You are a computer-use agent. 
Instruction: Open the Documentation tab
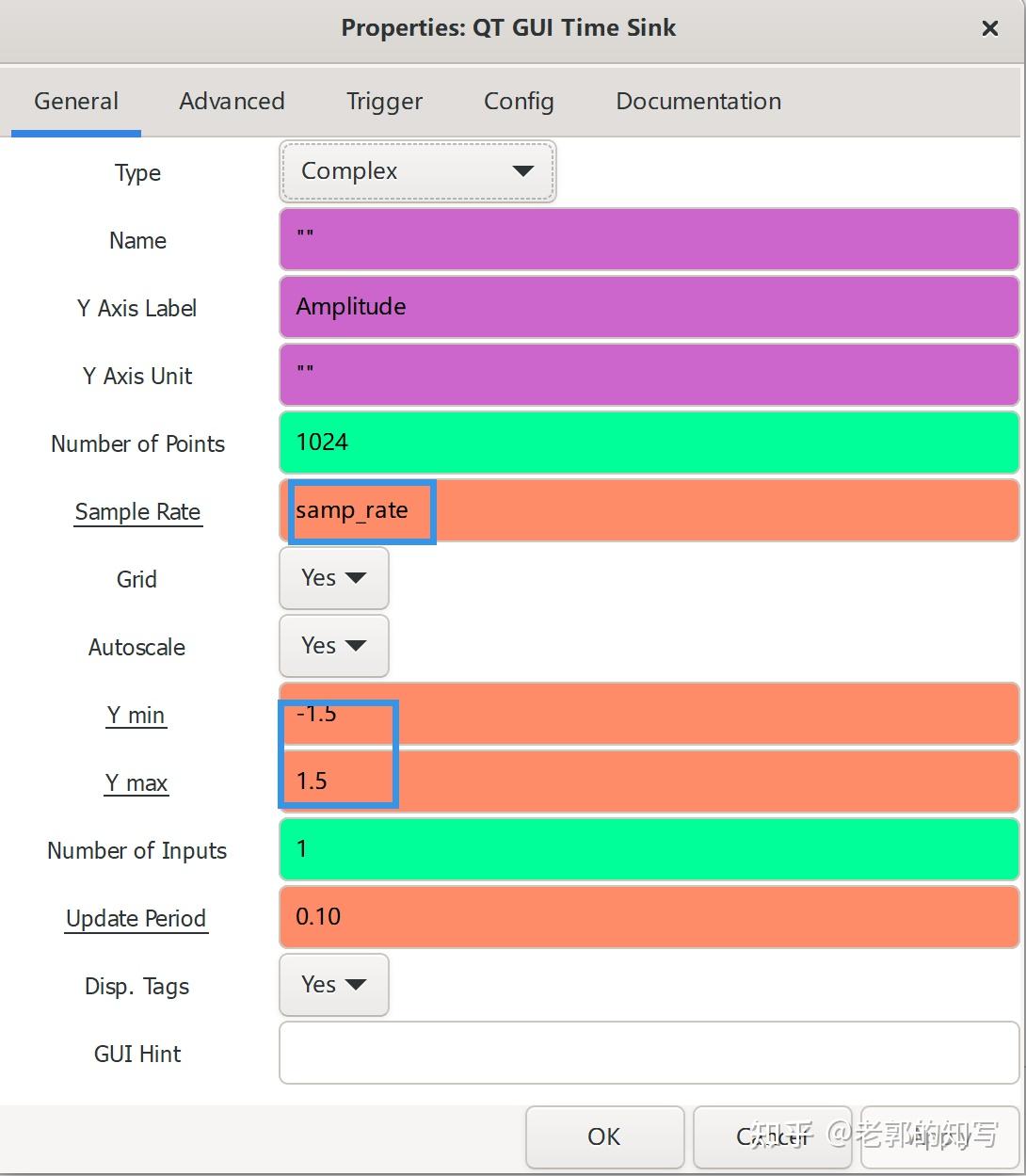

━━━━━━━━

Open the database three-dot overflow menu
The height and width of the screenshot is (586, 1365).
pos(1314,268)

━━━━━━━━

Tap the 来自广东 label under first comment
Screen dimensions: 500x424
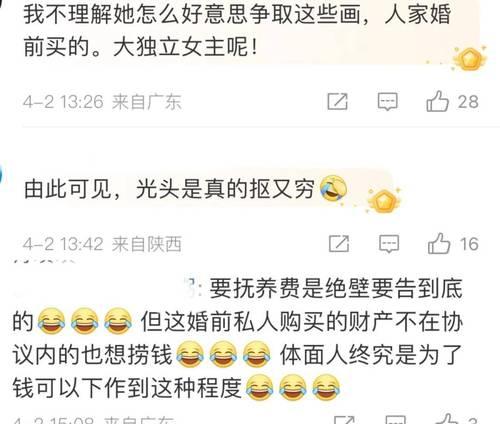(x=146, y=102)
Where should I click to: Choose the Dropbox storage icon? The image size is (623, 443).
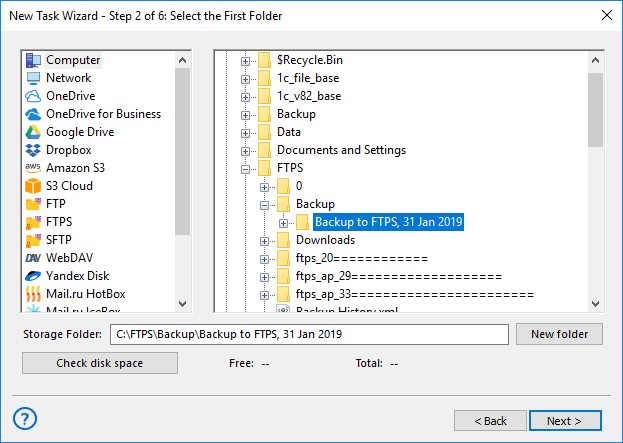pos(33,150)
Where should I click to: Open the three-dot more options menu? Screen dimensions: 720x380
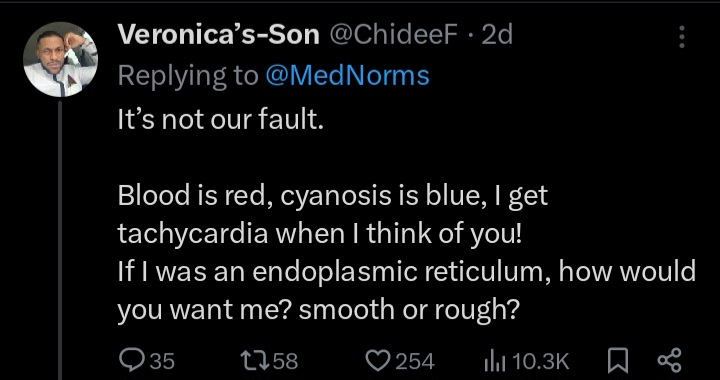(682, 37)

━━━━━━━━

### [Problem statement]
All that should be written out is the stretch of lines above between the one holding "You are a computer-use agent." and the one holding "Instruction: Open the Documentation tab", inclusive, exactly as given.

### [Response for this exercise]
You are a computer-use agent. 
Instruction: Open the Documentation tab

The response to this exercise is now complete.